Assim como Maria, Vânia já trabalhou em várias profissões, as mais recentes foram como lavadora de ônibus e carga pesada, função dita "masculina", e cobradora. Mas em meio a essas funções, Vânia sempre fez vestibulares para obter curso superior. Ela chegou a fazer comunicação social e pedagogia, mas precisou interromper o sonho em decorrência de precisar de cuidar do filho caçula, que é especial.
"Eu fazia os vestibulares, cheguei a passar umas três vezes, mas nunca consegui terminar, pois precisava interromper os estudos para poder cuidar do meu filho", diz Vânia. Atualmente, Vânia cursa o 3º ano de Ciências da Religião na Universidade do Estado do Pará (Uepa).

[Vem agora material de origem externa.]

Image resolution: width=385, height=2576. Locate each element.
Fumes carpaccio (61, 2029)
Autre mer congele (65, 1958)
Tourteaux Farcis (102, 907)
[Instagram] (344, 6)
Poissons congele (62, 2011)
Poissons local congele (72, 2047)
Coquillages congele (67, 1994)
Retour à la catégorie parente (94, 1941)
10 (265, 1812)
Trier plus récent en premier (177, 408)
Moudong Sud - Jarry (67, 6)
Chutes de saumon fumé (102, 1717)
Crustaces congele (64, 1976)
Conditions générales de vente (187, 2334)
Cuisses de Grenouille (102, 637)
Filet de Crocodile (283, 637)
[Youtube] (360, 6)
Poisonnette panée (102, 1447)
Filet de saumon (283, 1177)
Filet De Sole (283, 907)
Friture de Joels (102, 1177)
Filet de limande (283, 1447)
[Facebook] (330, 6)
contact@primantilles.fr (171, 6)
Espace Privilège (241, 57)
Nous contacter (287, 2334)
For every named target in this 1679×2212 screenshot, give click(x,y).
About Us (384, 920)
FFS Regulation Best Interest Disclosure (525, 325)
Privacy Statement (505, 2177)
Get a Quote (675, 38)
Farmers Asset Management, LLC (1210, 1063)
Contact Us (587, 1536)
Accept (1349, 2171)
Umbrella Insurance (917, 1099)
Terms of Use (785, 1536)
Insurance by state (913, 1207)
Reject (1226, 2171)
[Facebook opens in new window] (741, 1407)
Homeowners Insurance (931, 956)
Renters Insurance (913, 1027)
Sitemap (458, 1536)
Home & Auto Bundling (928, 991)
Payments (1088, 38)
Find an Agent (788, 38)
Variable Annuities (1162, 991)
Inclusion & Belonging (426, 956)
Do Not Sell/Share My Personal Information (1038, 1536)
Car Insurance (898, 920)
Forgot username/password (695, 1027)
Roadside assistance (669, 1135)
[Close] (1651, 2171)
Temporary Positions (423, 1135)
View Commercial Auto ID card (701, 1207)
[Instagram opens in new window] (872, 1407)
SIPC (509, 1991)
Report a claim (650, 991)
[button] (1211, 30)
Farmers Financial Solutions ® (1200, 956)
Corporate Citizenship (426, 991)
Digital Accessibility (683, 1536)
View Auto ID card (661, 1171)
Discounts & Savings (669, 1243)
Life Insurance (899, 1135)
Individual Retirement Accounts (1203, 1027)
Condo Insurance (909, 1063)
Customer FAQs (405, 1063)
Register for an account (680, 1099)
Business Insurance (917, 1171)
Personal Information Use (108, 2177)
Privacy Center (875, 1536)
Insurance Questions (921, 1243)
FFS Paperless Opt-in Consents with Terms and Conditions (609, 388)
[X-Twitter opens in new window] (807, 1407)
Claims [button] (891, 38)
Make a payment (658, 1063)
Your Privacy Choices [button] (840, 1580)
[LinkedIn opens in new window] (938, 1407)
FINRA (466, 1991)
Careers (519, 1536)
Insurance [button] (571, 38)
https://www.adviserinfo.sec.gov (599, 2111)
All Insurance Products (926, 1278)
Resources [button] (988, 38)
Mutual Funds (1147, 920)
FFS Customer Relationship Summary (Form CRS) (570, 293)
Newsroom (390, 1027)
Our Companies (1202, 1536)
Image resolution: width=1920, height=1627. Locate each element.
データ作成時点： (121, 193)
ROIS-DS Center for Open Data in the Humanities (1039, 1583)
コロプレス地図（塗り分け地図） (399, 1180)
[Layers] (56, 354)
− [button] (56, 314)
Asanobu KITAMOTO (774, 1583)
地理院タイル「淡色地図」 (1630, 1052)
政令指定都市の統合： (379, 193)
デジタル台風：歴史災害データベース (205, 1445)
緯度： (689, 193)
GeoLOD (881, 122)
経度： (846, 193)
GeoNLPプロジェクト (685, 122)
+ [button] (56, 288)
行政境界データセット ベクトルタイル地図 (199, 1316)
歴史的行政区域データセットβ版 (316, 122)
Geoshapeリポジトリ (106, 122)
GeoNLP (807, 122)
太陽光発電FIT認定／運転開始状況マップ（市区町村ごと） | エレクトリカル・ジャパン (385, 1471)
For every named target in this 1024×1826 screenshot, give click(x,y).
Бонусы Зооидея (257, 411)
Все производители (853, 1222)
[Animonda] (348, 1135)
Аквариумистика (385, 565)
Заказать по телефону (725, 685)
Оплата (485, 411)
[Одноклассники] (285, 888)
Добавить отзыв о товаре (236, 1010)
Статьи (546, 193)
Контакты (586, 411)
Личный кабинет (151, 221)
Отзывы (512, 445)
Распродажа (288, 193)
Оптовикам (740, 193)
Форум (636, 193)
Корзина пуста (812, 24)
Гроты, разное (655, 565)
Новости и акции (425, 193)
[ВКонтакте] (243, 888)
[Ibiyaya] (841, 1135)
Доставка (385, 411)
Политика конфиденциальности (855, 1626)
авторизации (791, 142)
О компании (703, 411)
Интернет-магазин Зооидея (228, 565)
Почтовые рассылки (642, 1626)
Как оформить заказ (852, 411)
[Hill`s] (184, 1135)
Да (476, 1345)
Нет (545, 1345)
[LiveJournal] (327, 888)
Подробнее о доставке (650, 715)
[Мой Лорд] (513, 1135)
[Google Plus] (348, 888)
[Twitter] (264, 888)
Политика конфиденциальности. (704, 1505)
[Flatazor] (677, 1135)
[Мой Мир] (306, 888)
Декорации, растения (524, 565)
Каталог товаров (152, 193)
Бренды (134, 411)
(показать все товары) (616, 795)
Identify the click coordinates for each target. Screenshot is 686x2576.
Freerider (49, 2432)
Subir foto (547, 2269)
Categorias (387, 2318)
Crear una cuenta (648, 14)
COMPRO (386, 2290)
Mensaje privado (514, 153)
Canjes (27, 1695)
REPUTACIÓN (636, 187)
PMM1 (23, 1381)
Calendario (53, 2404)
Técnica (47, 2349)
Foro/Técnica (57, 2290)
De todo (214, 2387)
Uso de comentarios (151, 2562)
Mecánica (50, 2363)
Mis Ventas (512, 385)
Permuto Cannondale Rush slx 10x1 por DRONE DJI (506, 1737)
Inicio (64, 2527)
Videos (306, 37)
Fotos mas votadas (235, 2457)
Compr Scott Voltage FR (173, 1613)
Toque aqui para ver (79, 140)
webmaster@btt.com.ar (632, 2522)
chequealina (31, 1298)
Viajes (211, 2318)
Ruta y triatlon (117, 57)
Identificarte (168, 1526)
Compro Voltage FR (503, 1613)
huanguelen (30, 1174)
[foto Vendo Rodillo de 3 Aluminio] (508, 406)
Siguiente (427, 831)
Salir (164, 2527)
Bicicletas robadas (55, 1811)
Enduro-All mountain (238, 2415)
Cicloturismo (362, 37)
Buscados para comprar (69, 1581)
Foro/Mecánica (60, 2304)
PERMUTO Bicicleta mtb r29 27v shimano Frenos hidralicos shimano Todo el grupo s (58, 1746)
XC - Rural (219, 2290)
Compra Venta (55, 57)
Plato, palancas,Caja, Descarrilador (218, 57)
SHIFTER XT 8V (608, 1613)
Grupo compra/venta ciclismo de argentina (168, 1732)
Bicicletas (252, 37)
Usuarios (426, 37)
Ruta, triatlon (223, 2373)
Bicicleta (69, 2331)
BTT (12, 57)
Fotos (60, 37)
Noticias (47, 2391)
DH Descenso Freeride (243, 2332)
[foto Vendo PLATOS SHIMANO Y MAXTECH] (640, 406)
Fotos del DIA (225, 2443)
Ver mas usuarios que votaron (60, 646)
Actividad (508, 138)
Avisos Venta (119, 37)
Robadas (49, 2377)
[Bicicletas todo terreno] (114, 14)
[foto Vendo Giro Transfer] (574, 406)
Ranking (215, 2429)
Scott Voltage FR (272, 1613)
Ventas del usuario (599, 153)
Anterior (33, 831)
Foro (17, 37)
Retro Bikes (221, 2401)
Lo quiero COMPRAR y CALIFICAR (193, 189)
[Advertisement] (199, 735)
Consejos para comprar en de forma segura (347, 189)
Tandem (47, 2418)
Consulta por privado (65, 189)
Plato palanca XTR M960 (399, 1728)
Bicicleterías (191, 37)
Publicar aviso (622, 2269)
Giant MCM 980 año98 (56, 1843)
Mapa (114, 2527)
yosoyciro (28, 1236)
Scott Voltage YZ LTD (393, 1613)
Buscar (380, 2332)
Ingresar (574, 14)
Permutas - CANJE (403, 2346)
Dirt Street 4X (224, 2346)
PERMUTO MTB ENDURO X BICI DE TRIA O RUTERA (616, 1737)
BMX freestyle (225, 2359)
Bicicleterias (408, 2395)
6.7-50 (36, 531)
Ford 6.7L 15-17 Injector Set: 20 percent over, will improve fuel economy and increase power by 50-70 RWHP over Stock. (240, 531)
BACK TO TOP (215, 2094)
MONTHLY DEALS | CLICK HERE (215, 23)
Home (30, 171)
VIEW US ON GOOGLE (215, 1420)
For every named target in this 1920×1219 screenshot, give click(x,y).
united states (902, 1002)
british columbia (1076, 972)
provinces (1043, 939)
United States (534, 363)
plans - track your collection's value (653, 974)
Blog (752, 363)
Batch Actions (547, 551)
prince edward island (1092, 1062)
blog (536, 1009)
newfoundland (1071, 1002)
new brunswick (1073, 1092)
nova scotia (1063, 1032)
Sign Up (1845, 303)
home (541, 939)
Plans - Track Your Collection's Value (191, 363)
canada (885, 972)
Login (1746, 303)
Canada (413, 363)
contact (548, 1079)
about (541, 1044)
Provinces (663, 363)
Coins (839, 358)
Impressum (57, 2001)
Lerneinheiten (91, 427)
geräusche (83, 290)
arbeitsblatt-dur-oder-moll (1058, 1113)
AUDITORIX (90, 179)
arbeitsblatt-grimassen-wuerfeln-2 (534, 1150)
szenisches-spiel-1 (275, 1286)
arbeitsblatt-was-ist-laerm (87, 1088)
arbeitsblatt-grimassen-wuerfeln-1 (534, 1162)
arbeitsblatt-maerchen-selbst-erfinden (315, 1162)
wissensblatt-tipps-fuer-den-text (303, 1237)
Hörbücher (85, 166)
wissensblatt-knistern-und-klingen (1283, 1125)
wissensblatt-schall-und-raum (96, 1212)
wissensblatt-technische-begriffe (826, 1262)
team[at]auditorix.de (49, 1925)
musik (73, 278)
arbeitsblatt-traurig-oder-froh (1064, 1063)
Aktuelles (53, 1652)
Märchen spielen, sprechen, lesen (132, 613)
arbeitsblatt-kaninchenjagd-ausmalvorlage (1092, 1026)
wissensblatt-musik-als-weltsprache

Ao olhar para trás, essas duas mulheres assim como tantas espalhadas por esse país, têm motivos para se orgulhar de suas trajetórias. Maria Andrelina teve 10 irmãos, ela recorda dos miúdos de boi que seus pais compravam para alimentar os filhos. "Eram muitas crianças e a gente comia esses miúdos que sobravam", recorda.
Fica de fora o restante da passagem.